Falun Gong survives after 17 years of persecution.
By: Roshni Kapur
The crackdown on Falun Gong occurred long back. Seventeen years later, the persecution still continues.
It is estimated that as many as 1.5 million followers have been killed since 2000. Many practitioners have been imprisoned over the years and became prisoners of conscience.
Falun Gong, or Falun Dafa, a Chinese meditation practice proliferated across China during the 1990s. Its practitioners regard it as a peaceful spiritual discipline with three core tenets on Truthfulness, Compassion and Tolerance in the tradition of Buddhism. Before 1999, the practice was readily accepted by people and state institutions for bettering society and public health.
But under the helm of Jiang Zemin, the Chinese Communist Party (CPC) banned Falun Gong in 1999. The government launched a campaign of persecution that spawned massive human rights violations and accounted deaths.
A range of reports from people inside China show that over 930 Falun Gong practitioners are incarcerated after farce trials since January 2015 alone. Tens of thousands more practitioners are confined in detention centers, “black jails,” or stay in isolation to avoid illegal abduction by Chinese officials. Others were dismissed from their work, thrown into labour camps and forced into homelessness.
According to human rights group Amnesty International (AI), torture is widespread as these illegal officials are compelling Falun Gong practitioners to relinquish their faith.
The Chinese government has been on the defensive on accusations of persecuting the belief’s followers. They deny the allegations but have overtly opposed the movement.
A recent investigative report unveiled that Chinese doctors are carrying out tens of thousands of organ transplant surgeries each year. A majority of those organs come from Falun Gong practitioners who are illegally detained or even murdered to harvest their organs for a growing medical tourism industry.
Hundreds of lawyers have represented Falun Gong practitioners in court and challenge the legality of their treatment. Members of civil society have stood up by signing petitions to push for the release of Falun Gong practitioners. Even the police in some provinces refuse to arrest Falun Gong followers, according to sources report by Freedom House.
Despite persecution, tens of millions of people in China still practice Falun Gong usually in their private spheres. Estimates suggested there were up to 100 million practitioners of Falun Gong prior to 1999. The exact number of Falun Gong practitioners is vague since there isn’t a membership register.
Ryan Manuel, a strategic research fellow at the Australian Centre for China in the World at the Australian National University (ANU) said it is impossible to know the precise number of followers of Falun Gong.
“They claim an enormous amount of members, but it’s a secret. You have to practise in secret within China,” he was quoted in an online article on ABC.
“They’re a banned organisation, but a banned organisation that often publicly rally and protest.”
Practitioners like Wei insist that Falun Gong is a spiritual meditation practice and not a religion.
“Although people might look at Falun Gong this way, we don’t think this way because we consider it as a lifestyle. It’s our daily life,” said Wei.
In 2014, a demonstration was held in Canberra, Australia by protesters during Xi Jinping’s visit to (the) Parliament House. They wanted to draw attention to the treatment of Falun Gong practitioners in China.

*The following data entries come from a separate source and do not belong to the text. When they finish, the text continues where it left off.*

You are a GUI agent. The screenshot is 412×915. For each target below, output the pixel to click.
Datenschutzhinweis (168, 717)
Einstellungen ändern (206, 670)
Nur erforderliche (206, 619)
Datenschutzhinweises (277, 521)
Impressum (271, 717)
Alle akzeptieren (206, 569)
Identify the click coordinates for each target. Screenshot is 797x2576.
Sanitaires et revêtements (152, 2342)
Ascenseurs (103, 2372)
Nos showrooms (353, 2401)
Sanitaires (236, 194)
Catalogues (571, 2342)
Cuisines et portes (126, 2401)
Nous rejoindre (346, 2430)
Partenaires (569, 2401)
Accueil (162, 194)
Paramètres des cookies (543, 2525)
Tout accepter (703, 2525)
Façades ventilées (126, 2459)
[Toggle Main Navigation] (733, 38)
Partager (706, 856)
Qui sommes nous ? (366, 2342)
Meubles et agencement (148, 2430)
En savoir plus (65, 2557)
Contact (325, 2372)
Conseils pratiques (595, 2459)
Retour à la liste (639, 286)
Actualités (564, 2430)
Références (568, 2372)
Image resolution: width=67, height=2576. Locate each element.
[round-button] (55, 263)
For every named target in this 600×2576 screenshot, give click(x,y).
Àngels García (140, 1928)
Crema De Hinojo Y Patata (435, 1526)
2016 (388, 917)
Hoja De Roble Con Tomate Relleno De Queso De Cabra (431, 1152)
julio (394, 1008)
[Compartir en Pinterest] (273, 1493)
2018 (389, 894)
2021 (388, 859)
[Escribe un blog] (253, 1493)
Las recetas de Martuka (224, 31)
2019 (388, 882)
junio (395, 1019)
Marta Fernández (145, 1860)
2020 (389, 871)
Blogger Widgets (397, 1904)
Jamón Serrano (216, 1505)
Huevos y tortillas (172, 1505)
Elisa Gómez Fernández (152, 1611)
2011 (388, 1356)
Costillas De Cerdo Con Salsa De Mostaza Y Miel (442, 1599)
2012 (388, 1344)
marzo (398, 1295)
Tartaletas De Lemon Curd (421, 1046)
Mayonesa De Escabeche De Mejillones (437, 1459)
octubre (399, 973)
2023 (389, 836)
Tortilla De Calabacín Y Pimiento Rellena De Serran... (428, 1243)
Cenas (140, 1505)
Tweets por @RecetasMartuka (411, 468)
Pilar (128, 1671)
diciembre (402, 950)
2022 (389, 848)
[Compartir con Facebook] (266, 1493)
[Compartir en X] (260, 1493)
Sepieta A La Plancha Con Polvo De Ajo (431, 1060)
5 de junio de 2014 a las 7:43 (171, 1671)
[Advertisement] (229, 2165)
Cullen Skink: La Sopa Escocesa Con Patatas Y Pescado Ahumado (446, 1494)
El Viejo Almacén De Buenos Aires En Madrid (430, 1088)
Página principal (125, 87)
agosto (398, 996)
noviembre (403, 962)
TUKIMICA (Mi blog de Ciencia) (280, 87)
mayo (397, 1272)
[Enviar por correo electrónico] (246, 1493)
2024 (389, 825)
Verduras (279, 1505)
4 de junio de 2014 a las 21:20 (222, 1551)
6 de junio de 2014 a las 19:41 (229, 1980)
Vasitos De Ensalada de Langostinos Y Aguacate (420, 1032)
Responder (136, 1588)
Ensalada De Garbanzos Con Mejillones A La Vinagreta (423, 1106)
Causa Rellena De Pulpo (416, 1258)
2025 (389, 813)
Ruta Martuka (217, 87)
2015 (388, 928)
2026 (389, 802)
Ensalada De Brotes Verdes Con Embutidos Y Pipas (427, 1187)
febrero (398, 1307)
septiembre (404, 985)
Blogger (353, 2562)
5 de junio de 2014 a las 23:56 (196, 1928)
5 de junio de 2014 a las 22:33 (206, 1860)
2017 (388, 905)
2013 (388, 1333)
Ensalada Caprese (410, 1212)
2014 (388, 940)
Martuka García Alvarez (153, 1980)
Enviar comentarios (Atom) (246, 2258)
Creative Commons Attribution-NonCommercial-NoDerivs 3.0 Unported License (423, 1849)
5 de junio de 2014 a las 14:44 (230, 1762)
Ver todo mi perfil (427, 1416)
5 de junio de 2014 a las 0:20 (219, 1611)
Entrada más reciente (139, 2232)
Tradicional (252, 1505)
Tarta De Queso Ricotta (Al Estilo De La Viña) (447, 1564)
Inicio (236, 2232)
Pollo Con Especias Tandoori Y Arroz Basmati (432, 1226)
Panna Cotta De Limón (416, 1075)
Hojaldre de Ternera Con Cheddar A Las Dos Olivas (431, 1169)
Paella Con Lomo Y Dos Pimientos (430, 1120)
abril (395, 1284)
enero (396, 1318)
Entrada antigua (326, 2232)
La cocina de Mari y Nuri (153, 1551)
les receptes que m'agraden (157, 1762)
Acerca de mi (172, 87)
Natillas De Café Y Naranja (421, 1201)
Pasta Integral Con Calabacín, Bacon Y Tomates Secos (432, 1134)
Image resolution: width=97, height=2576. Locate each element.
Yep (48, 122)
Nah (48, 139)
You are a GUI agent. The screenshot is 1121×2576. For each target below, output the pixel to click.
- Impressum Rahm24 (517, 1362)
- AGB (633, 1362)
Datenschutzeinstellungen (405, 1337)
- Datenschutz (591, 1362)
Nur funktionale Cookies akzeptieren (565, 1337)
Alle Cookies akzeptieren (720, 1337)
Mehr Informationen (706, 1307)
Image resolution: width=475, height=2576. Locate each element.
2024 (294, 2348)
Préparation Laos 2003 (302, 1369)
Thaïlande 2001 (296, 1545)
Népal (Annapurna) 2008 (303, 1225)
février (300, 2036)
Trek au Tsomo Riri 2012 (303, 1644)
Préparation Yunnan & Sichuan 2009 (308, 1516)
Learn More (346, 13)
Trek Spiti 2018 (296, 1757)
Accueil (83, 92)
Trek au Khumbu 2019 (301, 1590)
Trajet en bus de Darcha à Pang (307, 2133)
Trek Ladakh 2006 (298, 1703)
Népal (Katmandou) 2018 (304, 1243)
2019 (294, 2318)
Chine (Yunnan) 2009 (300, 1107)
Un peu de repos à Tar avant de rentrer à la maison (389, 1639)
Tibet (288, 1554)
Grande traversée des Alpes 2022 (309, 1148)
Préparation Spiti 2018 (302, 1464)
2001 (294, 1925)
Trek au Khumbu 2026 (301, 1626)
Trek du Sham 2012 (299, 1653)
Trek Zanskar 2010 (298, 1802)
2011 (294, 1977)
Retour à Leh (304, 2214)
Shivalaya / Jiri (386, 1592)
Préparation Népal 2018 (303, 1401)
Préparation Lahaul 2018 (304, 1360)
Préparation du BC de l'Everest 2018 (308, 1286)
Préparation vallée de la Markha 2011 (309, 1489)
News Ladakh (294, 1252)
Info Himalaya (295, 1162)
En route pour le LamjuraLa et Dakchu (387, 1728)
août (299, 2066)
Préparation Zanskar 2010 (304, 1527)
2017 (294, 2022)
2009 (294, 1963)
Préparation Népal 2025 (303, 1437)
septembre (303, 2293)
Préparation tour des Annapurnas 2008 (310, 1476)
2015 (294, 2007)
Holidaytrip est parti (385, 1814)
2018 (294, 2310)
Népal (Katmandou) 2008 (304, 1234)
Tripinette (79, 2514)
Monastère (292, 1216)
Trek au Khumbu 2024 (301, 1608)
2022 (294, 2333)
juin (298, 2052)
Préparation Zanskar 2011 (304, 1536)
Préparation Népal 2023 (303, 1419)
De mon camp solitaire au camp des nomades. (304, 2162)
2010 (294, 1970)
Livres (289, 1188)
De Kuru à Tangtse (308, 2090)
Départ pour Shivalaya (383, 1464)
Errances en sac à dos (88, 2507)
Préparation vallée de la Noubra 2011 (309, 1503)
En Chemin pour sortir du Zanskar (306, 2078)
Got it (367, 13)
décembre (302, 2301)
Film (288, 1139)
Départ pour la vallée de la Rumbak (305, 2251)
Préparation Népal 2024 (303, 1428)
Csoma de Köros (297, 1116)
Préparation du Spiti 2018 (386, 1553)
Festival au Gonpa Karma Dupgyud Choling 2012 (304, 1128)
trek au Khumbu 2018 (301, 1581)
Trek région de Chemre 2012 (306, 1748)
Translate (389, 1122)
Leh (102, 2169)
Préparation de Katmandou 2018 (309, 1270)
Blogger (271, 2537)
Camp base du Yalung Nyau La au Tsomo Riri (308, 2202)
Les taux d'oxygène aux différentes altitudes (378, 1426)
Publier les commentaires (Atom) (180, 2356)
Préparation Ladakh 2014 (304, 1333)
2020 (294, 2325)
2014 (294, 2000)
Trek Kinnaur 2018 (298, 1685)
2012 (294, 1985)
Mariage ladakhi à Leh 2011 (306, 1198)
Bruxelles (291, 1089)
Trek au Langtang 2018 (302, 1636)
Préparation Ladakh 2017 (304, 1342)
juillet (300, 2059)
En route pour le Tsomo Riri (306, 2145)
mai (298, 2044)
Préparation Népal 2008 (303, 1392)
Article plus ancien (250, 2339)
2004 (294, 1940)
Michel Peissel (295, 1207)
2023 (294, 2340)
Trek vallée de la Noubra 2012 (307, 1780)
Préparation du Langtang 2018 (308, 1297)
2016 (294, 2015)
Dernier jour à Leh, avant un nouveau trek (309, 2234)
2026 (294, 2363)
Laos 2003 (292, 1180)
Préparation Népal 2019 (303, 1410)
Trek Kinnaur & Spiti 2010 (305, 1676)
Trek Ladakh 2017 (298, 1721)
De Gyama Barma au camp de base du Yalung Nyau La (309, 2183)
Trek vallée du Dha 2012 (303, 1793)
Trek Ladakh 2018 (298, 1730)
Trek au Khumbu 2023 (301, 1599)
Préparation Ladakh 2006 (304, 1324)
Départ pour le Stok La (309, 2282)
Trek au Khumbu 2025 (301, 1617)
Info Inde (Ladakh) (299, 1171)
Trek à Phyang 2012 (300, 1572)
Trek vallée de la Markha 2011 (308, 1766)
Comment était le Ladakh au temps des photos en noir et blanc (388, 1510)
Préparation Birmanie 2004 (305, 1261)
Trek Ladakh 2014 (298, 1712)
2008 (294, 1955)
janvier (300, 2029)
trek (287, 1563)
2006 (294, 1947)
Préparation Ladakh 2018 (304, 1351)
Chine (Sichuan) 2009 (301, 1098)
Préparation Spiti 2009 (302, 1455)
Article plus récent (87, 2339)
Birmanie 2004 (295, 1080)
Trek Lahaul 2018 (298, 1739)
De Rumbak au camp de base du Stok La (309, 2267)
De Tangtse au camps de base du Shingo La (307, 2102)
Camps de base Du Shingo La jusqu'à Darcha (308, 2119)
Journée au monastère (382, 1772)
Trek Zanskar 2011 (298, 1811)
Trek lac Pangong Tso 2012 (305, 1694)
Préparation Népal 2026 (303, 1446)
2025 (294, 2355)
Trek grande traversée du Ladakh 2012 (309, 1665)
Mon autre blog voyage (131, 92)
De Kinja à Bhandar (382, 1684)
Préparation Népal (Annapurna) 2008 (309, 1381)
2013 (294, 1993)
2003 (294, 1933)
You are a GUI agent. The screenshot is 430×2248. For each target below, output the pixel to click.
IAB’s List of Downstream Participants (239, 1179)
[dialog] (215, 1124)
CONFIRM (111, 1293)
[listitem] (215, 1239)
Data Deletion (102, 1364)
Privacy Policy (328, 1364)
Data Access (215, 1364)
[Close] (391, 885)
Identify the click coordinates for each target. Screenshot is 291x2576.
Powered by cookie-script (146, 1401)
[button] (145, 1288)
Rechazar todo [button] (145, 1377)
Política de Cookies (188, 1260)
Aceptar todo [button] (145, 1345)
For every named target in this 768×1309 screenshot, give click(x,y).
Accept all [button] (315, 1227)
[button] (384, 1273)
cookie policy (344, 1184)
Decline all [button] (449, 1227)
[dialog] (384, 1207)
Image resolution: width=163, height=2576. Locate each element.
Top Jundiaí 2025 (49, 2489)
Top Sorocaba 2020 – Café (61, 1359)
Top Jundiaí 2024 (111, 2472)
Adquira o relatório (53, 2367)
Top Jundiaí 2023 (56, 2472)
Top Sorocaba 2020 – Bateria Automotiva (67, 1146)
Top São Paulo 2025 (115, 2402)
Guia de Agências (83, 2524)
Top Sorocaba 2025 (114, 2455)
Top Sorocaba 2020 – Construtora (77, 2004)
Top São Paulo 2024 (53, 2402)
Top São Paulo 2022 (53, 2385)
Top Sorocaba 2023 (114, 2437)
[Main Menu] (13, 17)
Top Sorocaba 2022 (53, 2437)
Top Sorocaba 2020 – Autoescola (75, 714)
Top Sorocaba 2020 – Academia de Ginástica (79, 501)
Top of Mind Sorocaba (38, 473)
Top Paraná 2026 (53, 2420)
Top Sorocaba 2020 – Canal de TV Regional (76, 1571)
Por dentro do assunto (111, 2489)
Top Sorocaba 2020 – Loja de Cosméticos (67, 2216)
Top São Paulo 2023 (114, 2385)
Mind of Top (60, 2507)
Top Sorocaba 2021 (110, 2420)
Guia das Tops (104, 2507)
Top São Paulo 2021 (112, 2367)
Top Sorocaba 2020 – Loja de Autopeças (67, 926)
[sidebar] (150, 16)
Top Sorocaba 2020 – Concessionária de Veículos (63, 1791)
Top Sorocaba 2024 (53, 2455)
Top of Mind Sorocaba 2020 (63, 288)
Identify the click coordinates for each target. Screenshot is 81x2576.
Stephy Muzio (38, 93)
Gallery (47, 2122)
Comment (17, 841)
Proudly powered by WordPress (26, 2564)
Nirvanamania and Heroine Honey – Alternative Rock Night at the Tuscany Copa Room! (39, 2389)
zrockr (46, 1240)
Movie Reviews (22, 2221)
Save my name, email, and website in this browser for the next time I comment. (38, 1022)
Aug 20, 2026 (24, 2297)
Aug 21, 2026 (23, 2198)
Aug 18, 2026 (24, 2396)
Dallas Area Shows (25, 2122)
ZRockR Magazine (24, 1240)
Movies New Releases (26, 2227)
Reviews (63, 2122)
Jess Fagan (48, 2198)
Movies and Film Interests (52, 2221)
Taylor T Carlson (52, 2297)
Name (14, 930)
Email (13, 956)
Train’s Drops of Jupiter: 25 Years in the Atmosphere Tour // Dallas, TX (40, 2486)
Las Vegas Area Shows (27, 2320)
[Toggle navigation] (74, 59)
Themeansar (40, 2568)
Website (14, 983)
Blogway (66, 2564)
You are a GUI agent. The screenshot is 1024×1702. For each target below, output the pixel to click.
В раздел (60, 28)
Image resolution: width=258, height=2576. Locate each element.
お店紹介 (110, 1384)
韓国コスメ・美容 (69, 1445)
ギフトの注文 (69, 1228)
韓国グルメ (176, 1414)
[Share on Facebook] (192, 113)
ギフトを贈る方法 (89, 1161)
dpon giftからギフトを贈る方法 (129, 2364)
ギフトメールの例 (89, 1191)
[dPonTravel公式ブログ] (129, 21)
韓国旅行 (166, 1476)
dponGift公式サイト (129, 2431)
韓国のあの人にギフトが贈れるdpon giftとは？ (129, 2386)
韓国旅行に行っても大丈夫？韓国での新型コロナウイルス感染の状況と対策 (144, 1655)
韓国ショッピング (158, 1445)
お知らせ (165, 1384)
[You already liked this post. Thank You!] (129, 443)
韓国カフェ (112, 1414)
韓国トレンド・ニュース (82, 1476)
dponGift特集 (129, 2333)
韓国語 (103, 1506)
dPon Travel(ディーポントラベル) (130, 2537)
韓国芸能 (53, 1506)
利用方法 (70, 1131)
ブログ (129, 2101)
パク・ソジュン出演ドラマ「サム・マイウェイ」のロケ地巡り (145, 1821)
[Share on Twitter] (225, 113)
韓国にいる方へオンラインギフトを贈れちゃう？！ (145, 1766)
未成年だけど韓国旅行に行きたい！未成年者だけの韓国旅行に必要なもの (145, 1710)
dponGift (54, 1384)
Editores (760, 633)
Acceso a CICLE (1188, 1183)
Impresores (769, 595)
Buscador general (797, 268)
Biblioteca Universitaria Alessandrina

Holly Wei, a Falun Gong practitioner, participated in the demonstration. “We just want our voice to be heard, our message to be sent across to him,” Wei was quoted in an online article on ABC.
“Falun Gong is a spiritual meditation practice based on the guiding principles of truth, compassion and forbearance which are universal values,” she added.
The protestors deliberately went to the streets when Jinping was in Australia for a state visit.
“We just want him [Xi Jingping] to see the message … that is to help stop the persecution in China. We know he is not responsible for this, but we would like him to help end this persecution against humanity,” she said.
Falun Gong has spread its wings to many corners of the world.
Last month, hundreds of police officers congregated in Mexico City to practice Falun Gong as a means of quelling violence. Over 600 members of the School’s Security Units participated in the training session for an hour for an unprecedented time.
Laura Martínez Coca, a police officer in charge of training said that the meditation had made the officers more relaxed and patient for the remaining part of the day. Policeman Adrián García said that she felt lighter, “as if something had gone.”
Despite 17 years of oppression, Falun Gong’s grassroots outreach efforts are still bearing fruit. Its followers are continuing to spread the practice and are growing in numbers. The members are taking steps peacefully to defy the government’s persecutory policies and promote the traditional values of Truthfulness, Compassion and Tolerance.